Compare and print out data only appear in file 1 problem

patrick87 · September 27, 2010, 12:52am

Below is the data content of file_1 and file_2:
file_1

>sample_1
FKGJGPOPOPOQA
ASDADWEEWERE
ASDAWEWQWRW
ASDASDASDASDD

file_2

>sample_1
DRTOWPFPOPOQA
ASDADWEEASDF
ASDADRTYWRW
ASDASDASDASDD

I got try the following perl script.

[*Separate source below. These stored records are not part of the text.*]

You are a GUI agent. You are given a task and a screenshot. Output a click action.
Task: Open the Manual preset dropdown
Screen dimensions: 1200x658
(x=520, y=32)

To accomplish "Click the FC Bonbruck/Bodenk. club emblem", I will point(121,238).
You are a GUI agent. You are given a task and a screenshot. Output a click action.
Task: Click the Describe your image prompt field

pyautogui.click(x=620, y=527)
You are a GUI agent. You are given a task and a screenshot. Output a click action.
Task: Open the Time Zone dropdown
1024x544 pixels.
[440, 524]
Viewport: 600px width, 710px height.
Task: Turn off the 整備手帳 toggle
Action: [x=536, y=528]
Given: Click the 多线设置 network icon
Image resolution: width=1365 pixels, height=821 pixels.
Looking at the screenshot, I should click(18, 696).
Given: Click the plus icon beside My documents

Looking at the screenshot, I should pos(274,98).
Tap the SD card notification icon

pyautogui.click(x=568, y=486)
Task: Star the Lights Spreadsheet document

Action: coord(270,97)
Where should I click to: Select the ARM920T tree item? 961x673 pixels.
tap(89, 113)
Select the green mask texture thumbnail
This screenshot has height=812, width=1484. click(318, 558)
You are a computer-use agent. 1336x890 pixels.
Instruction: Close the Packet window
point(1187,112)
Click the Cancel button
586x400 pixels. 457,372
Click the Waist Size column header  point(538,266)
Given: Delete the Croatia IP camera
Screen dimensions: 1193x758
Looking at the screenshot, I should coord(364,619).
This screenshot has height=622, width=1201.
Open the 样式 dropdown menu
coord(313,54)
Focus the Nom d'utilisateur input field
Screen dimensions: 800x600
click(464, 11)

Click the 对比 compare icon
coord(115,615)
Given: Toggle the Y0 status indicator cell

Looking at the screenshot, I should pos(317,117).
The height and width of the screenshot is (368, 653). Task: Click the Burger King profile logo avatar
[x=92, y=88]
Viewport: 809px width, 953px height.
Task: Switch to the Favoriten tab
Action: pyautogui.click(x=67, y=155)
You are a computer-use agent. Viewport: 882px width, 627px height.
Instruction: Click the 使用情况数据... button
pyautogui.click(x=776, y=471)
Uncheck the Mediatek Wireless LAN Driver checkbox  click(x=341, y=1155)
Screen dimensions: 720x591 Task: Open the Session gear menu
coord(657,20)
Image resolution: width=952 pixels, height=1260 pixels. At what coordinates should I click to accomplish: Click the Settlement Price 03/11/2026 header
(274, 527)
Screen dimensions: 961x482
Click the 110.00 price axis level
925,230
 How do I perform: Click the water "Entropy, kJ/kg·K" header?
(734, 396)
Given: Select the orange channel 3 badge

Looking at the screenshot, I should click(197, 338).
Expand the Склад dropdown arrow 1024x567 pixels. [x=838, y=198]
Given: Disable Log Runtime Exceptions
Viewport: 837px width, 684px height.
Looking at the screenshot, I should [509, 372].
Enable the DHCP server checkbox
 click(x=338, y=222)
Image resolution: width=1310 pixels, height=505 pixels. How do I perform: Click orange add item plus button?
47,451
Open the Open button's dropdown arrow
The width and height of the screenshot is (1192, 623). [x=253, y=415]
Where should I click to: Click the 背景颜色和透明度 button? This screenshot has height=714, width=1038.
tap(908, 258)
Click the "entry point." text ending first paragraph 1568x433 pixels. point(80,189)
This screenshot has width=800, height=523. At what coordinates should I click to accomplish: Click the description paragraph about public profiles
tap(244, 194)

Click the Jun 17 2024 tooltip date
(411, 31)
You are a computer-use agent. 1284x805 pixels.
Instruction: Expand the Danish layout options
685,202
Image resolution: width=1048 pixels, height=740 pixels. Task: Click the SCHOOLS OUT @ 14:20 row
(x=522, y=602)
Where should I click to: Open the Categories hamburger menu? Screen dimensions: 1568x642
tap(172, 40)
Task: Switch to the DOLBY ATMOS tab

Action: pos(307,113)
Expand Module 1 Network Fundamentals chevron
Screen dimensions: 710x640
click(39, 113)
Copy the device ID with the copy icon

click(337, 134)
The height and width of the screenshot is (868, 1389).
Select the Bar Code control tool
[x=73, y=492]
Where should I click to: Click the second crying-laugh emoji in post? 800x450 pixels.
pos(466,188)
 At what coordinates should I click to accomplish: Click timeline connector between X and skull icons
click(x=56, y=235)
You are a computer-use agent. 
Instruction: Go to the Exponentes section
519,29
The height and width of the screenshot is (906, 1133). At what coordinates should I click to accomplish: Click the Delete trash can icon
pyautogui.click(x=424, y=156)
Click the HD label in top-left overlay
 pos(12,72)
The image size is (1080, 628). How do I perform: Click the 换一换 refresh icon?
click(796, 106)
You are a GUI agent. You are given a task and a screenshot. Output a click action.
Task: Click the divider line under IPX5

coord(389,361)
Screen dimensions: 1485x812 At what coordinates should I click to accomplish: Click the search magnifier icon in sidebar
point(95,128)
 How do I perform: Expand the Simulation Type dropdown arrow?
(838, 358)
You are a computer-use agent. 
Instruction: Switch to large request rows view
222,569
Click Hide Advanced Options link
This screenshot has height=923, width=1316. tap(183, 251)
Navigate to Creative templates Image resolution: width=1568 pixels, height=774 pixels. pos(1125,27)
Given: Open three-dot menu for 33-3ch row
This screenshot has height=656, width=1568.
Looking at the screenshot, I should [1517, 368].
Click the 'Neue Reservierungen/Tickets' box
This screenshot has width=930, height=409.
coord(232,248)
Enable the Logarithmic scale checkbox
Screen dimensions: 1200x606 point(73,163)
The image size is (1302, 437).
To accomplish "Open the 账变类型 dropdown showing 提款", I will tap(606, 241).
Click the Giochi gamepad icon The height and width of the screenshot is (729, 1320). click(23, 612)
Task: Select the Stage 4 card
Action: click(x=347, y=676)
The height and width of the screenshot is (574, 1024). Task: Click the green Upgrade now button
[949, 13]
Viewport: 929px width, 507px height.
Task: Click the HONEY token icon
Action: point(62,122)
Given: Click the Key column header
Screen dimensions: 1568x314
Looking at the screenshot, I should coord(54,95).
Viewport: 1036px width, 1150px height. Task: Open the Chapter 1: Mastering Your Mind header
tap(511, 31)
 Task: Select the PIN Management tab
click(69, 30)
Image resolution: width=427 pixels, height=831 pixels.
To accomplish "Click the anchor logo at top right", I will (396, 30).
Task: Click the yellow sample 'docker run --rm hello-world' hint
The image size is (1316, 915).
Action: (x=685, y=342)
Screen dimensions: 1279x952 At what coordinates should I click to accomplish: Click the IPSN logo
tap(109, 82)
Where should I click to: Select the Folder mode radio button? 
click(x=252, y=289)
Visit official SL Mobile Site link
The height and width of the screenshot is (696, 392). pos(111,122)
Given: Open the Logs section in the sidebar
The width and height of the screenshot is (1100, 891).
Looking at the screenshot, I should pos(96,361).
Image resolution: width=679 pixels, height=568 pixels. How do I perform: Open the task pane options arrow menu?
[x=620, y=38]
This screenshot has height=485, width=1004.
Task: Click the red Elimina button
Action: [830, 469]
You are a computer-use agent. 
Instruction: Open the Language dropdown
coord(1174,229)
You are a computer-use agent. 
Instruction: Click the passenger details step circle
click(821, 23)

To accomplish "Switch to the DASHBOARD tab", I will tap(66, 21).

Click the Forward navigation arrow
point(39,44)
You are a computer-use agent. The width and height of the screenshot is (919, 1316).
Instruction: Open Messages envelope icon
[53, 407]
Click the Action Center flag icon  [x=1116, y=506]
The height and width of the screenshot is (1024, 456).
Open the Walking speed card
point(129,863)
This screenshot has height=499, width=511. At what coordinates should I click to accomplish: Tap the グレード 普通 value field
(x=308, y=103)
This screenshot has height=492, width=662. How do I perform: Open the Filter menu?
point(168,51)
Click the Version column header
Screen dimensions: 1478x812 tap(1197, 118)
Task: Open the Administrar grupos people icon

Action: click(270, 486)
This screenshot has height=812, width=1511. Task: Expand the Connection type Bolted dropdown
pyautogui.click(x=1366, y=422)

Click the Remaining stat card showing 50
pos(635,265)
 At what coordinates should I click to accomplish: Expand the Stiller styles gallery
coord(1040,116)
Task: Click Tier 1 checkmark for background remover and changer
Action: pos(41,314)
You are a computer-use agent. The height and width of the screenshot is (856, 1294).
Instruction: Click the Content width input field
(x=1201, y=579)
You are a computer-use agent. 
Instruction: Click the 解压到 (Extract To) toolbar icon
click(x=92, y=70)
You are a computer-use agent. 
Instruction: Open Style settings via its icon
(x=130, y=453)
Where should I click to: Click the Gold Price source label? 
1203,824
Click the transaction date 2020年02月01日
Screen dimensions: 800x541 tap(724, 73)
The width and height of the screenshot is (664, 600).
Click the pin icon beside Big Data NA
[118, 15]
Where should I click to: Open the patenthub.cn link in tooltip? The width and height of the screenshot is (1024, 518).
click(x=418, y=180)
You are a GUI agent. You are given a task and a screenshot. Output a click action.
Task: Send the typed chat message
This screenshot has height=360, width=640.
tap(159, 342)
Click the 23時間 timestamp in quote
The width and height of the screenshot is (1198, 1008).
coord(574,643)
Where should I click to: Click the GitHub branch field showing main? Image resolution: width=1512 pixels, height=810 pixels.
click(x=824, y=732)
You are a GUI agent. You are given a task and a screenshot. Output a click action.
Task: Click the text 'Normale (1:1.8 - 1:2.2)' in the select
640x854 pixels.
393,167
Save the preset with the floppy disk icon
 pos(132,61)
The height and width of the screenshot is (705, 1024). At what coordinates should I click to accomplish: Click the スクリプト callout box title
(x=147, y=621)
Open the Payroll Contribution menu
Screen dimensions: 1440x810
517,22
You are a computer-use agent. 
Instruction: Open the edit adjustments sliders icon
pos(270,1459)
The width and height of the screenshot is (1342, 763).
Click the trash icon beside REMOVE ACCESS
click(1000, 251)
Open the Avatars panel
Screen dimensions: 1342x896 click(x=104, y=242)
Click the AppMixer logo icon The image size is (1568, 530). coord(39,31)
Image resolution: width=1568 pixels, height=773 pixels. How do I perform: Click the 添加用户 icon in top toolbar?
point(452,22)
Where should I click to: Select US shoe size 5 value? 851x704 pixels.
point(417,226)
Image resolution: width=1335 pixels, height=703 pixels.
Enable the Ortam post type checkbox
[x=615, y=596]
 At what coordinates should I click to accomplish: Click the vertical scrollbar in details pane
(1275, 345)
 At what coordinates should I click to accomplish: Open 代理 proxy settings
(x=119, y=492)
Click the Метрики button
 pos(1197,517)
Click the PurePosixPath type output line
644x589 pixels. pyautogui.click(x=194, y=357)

Unfortunately, it can't give my desired output result

cat file_1
>sample_1
FKGJGPOPOPOQA
ASDADWEEWERE
ASDAWEWQWRW
ASDASDASDASDD

cat file_2
>sample_1
DRTOWPFPOPOQA
ASDADWEEASDF
ASDADRTYWRW
ASDASDASDASDD

perl -e ' ($file1, $file2) = @ARGV; $printed = 0; open F2, $file2; while (<F2>) { $h2{$_}++ }; $count2 = $.; open F1, $file1; while (<F1>) { if (! $h2{$_}) { print $_; $printed++; } } $count1 = $.; warn "\nRead $count1 lines from $file1 and $count2 lines from $file2.\nPrinted $printed lines found in $file1 but not in $file2\n\n" ' file_1 file_2 > file_3

cat file_3
FKGJGPOPOPOQA
ASDADWEEWERE
ASDAWEWQWRW

Desired output file content:

FKGJGPO
WERE
WEWQ

The perl command that I used print out the whole content instead of just print out the specific special content that I interested in file_1:(
Thanks a lot for any advice.

rdcwayx · September 27, 2010, 2:09am

$ awk -F "" '
NR==FNR{a[NR]=$0;next} 
!/>/ { 
          split(a[FNR],b,""); 
          {     for (i=1;i<=NF;i++) {if ($i!=b) printf b}
                printf RS
          }
      } 
' file1 file2

FKGJGO
WERE
WEWQ

patrick87 · September 27, 2010, 3:44am

Thanks again for your help, rdcwayx
Do you got any idea regarding my another question facing at the following link?

Thanks first ^^

patrick87 · September 28, 2010, 6:42am

Hi rdcwayx,
Do you got any idea to archive the below goal?
file_1

>sample_1
FKGJGPOPOPOQA
ASDADWEEWERE
ASDAWEWQWRW
ASDASDASDASDD

file_2

>sample_1
ASDFRPOPOPPWE
ASDADWEERTTY
ASDAPERTWRW
ASDASDASDASDD

Desired output:

FKGJG     OQA
        WERE
    WEWQ

My purpose just replaced those similar content with either "empty" or "tab" delimiter in order to separate those special content in every line.
eg.
I prefer the result look like this

FKGJG     OQA

Instead of

FKGJGOQA

Thanks again and a lot for your advice all the times, rdcwayx

rdcwayx · September 28, 2010, 6:54am

awk -F "" '
NR==FNR{a[NR]=$0;next}
!/>/ {
          split(a[FNR],b,"");
          {     for (i=1;i<=NF;i++) {printf ($i!=b)?b:" "}
                printf RS
          }
      }
' file1 file2

FKGJG     OQA
        WERE
    W WQ

michaelrozar17 · September 28, 2010, 7:14am

Could you please explain the code..

patrick87 · September 28, 2010, 7:20am

Hi rdcwayx,
Really thanks for your help in awk

rdcwayx · September 28, 2010, 7:54am

awk -F "" '                                    # set Field Separator to null to split the letters.
NR==FNR{a[NR]=$0;next}             # read the first file (file1) into array a , array index is line number.
!/>/ {                                          # don't touch the line begin with > 
split(a[FNR],b,"");                          # split the array a[current file's line number] to array b
{ for (i=1;i<=NF;i++) {if ($i!=b) printf b}           # compare each letter in array b with file2, if not same, print it.
printf RS                                       # print a record Separator (return).
} 
' file1 file2